AgentSkillsCN

workers-ai-specialist

在本项目中,为 Workers AI 与 Vectorize 提供模型选择、嵌入向量、RAG 模式、AI 网关、缓存机制以及性能优化方面的指导。

SKILL.md
--- frontmatter
name: workers-ai-specialist
description: Guide model selection, embeddings, RAG patterns, AI Gateway, caching, and performance for Workers AI and Vectorize in this project.

Workers AI Specialist

Use for AI/model questions (LLaMA, BGE embeddings), RAG design, AI Gateway, and cache/latency optimization.

Project defaults

  • Models: @cf/meta/llama-3.1-8b-instruct (QA), @cf/baai/bge-base-en-v1.5 (embed). Remote-only.
  • Vector store: Cloudflare Vectorize (binding VECTOR_INDEX).
  • Embedding cache: KV EMBEDDINGS_CACHE (issue #12 to implement).
  • AI Gateway: configure via ai_gateway in wrangler.jsonc (issue #16). Start disabled; enable with real gateway ID.

Workflow

  1. Clarify task: generation, embedding, rerank, or retrieval.
  2. Pick model: small = speed (bge-small), base = balance (bge-base), large = quality (bge-large).
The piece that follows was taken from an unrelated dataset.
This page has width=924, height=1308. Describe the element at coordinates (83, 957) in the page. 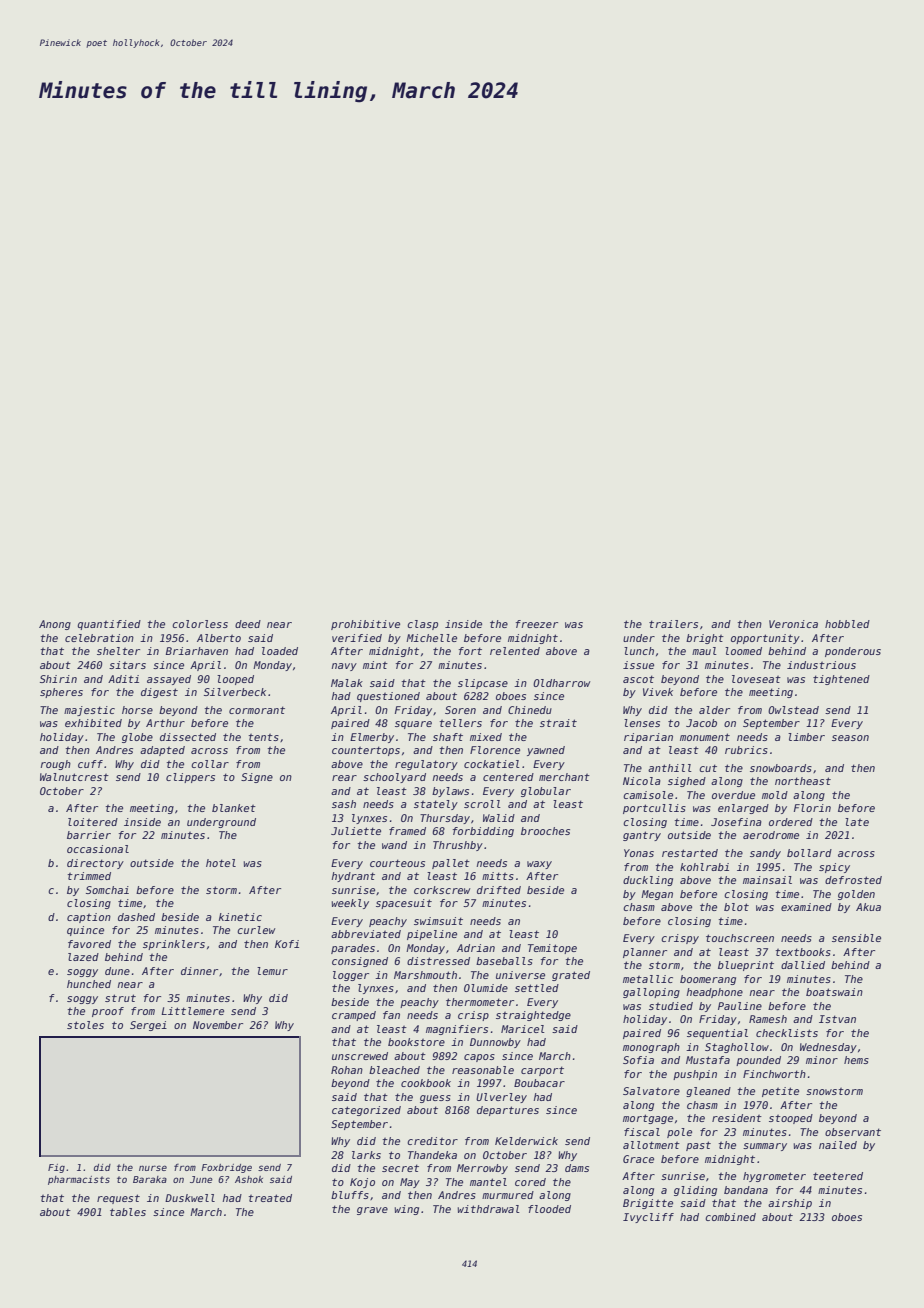

I see `lazed` at that location.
For text generation, default LLaMA 3.1 8B, temperature 0–0.2 for determinism.
  3. Retrieval:
    • Enforce topK validation; cap length using MAX_QUERY_LENGTH.
    • Chunking defaults: size 500, overlap 100 (env vars).
    • Prefer cached embeddings before AI calls; 7d TTL, SHA-256 keys.
  4. Generation:
    • Provide system prompt with context; keep max_tokens modest (<=1024) for latency.
    • Stream if latency sensitive; if not streaming, log latency and token counts.
  5. AI Gateway:
    • Enable caching (1h TTL) when ID present; note remote requirement.
    • Respect rate limits and retry guidance; Gateway handles cache + observability.
  6. Testing: mock env.AI.run in Vitest; seed predictable responses.

Snippets

  • Embedding call (batched): env.AI.run('@cf/baai/bge-base-en-v1.5', { text: batch })
  • Generation call: env.AI.run('@cf/meta/llama-3.1-8b-instruct', { messages, temperature: 0.0, max_tokens: 1024 })

Pitfalls

  • Local dev: use wrangler dev --remote for AI/Vectorize.
  • Keep prompts short; avoid sending redundant context; trim topK results.
  • Log cache hit/miss; don’t fail the request on cache errors.